Cette situation déplorable exige une intervention urgente, tant des institutions que des personnes de bonne volonté du monde entier. Nous proposons donc la création d’une Initiative mondiale de la société civile, qui œuvrera de concert avec les organisations religieuses et autres groupes de la société civile, et avec l’ONU comme partenaire central, afin de faire respecter la Charte des Nations Unies et les Cinq Principes de coexistence pacifique de 1954. Ses priorités immédiates doivent notamment être :

  • La convocation urgente d’une conférence internationale pour discuter des principes d’une nouvelle architecture internationale de sécurité et de développement, et
  • La création d’équipes chargées de travailler sur différents aspects de la reconstruction du système mondial. Par exemple :

a) L’élaboration d’un « pont terrestre mondial », constitué de corridors de développement économique pour chaque continent ;

b) La création d’équipes ad hoc chargées de condamner l’ingérence étrangère flagrante dans les affaires intérieures du Venezuela, ainsi que toute ingérence similaire dans les affaires intérieures d’États souverains, où que ce soit dans le monde, et le génocide en cours à Gaza et les violations similaires de la dignité humaine ailleurs ;

c) La réorganisation du système financier mondial, incluant la création de banques nationales pour chaque pays et d’un nouveau système de paiement dédié à l’économie physique.

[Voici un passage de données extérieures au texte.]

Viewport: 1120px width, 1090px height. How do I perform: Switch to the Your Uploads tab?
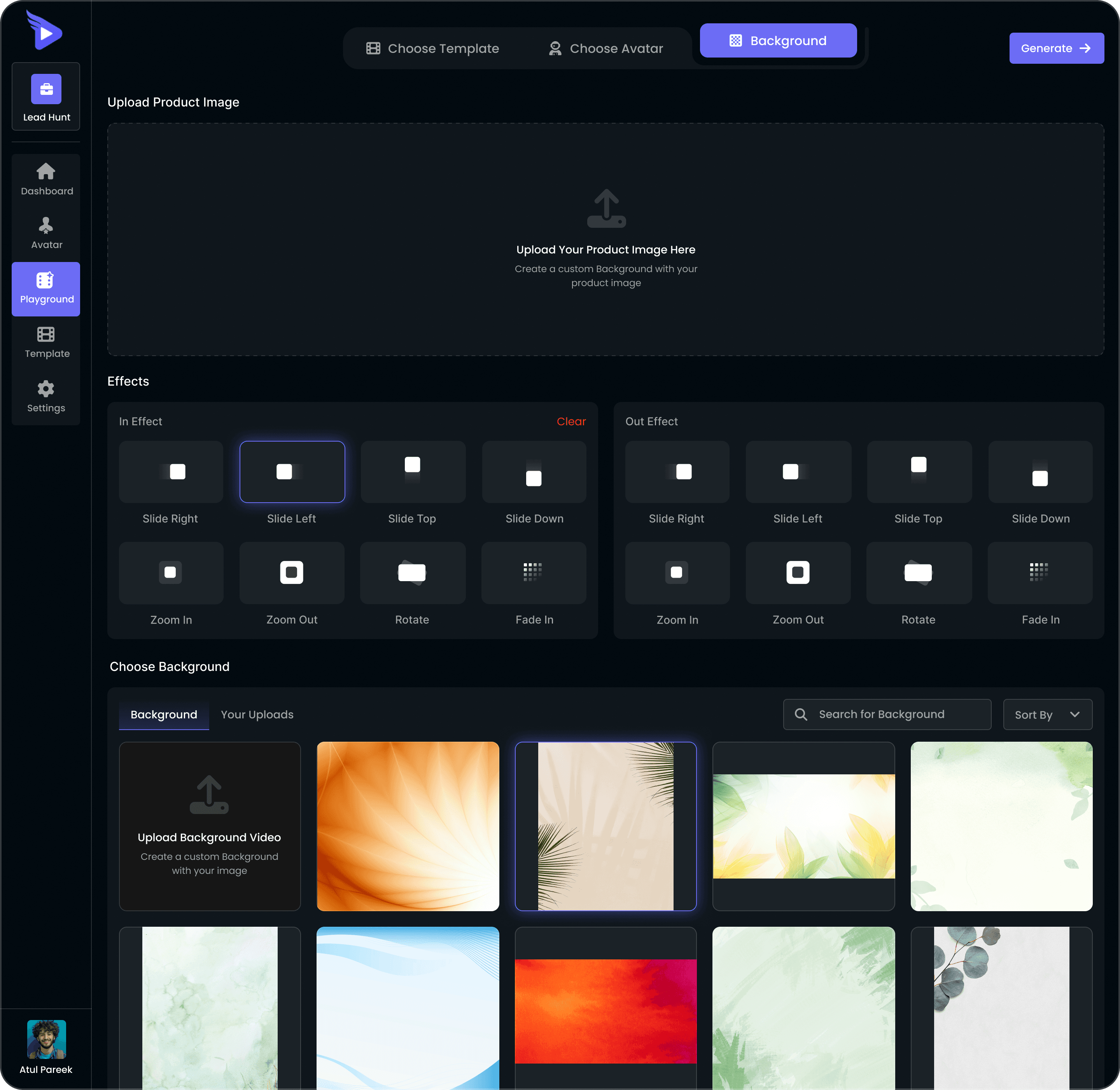(x=257, y=714)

d) La renaissance des meilleures traditions de chaque culture ou civilisation mondiale ; et l’encouragement du dialogue entre elles afin de promouvoir

e) L’exploration de nouvelles méthodes de pensée visant à établir un nouveau paradigme dans l’histoire humaine, telles que la méthode de la coïncidence des contraires.

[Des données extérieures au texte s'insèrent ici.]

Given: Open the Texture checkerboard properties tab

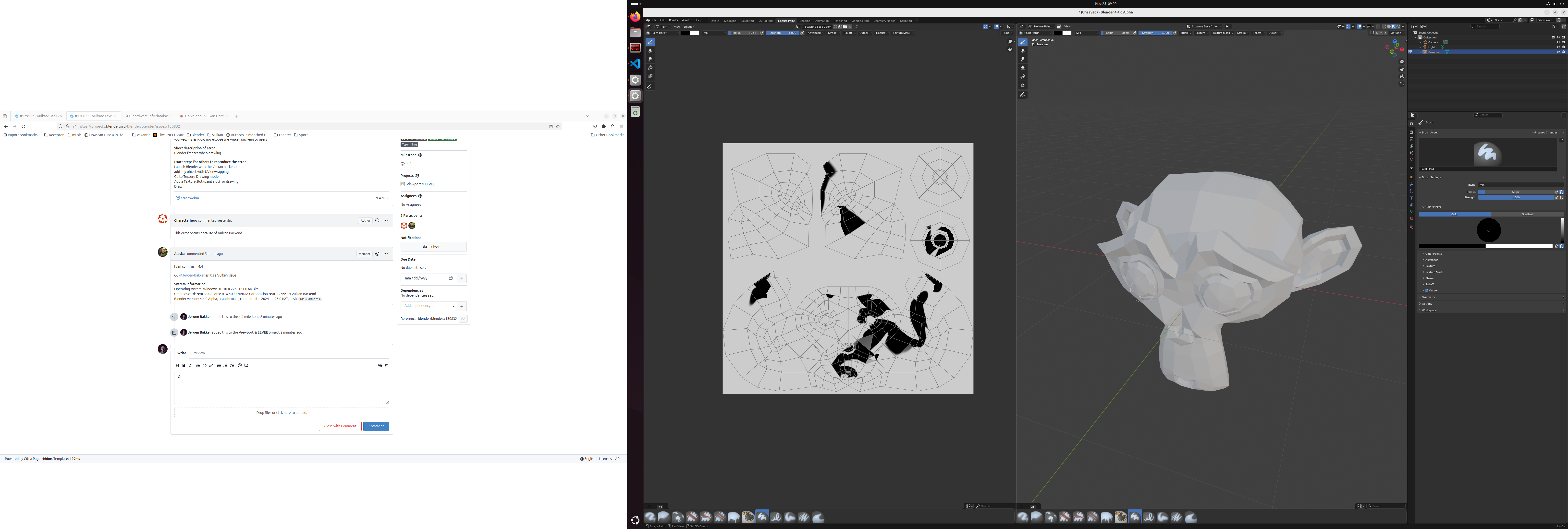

Un Groupe d’action immédiate est constitué afin de mettre en œuvre cette vision. Il est ouvert aux représentants de toute organisation ou institution, ainsi qu’aux personnes à titre individuel, qui souhaitent participer à la création d’une initiative mondiale de la société civile, engagée dans l’intérêt de l’humanité et visant à garantir l’adhésion d’une ONU réformée à cet idéal. Il appartiendra aux personnes représentant chaque nation de déterminer, dans leur pays, quelle action directe non violente, dans la tradition de Mahatma Gandhi, Martin Luther King Jr. et Nelson Mandela, est la plus appropriée.

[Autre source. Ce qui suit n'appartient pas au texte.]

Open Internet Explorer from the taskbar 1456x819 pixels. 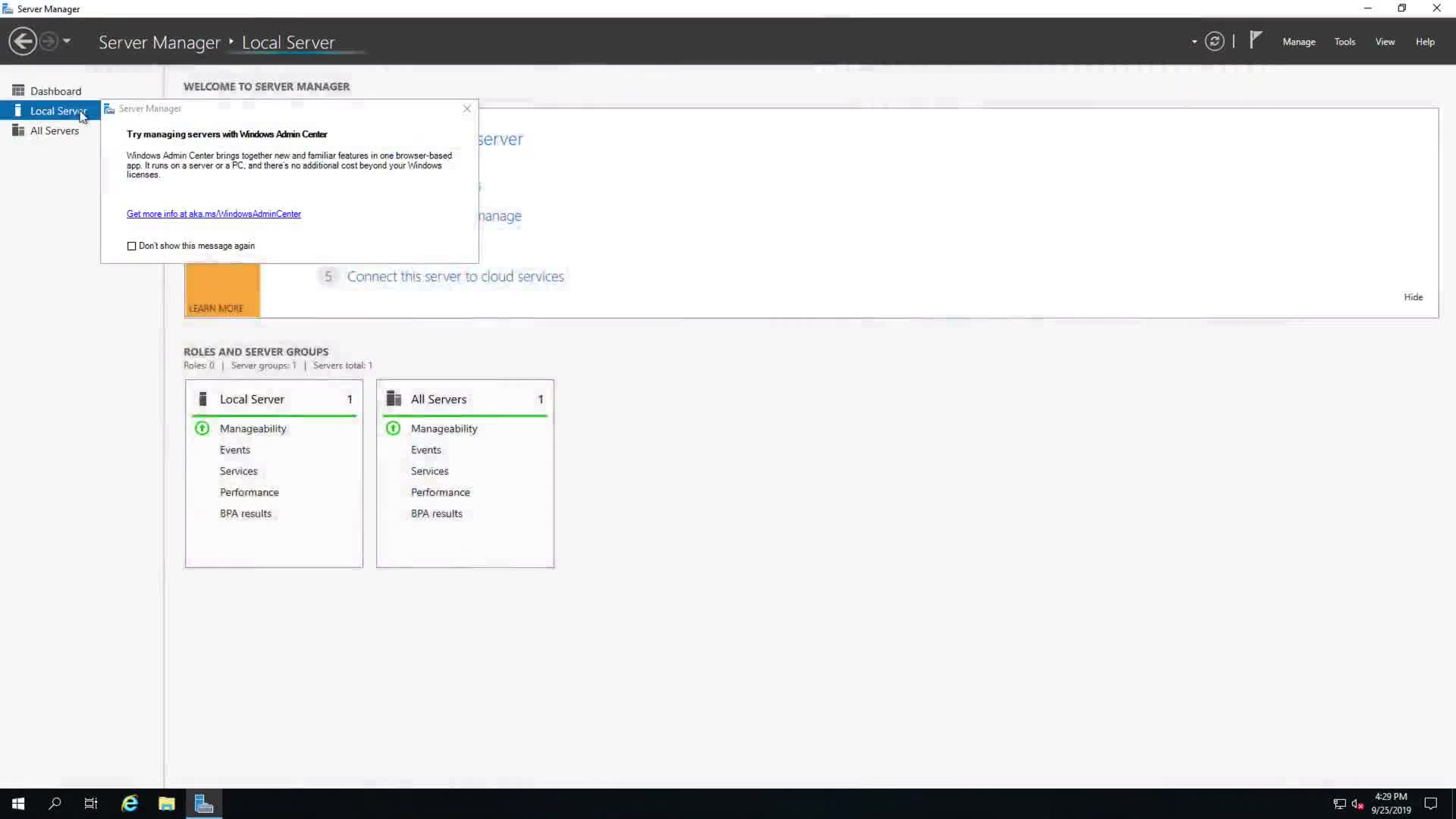(130, 804)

Créons un mouvement de citoyens du monde !

Signataires fondateurs :

• Helga Zepp-LaRouche (Allemagne), fondatrice de l’Institut Schiller et rédactrice en chef d’EIR

• Dr Naledi Pandor (Afrique du Sud), ancienne ministre sud-africaine des Relations internationales et de la Coopération et actuelle présidente du conseil d’administration de la Fondation Nelson Mandela

• Zhang Weiwei (Chine), professeur de relations internationales à l’Université Fudan de Shanghai et directeur de son Institut de Chine

• Dmitri Trenin (Russie), directeur et superviseur académique de l’Institut d’économie et de stratégie militaires mondiales de l’Université HSE de Moscou

• Donald Ramotar (Guyana), ancien président de la Guyana

• María de los Ángeles Huerta del Río (Mexique), ancienne députée mexicaine

• Namit Verma (Inde), auteur et analyste de sécurité indien

• Dennis Small (États-Unis), rédacteur en chef d’EIR Ibéro-Amérique

• Lieutenant-colonel (à la retraite) Ralph Bosshard (Suisse), ancien conseiller militaire du Secrétaire général de l’OSCE.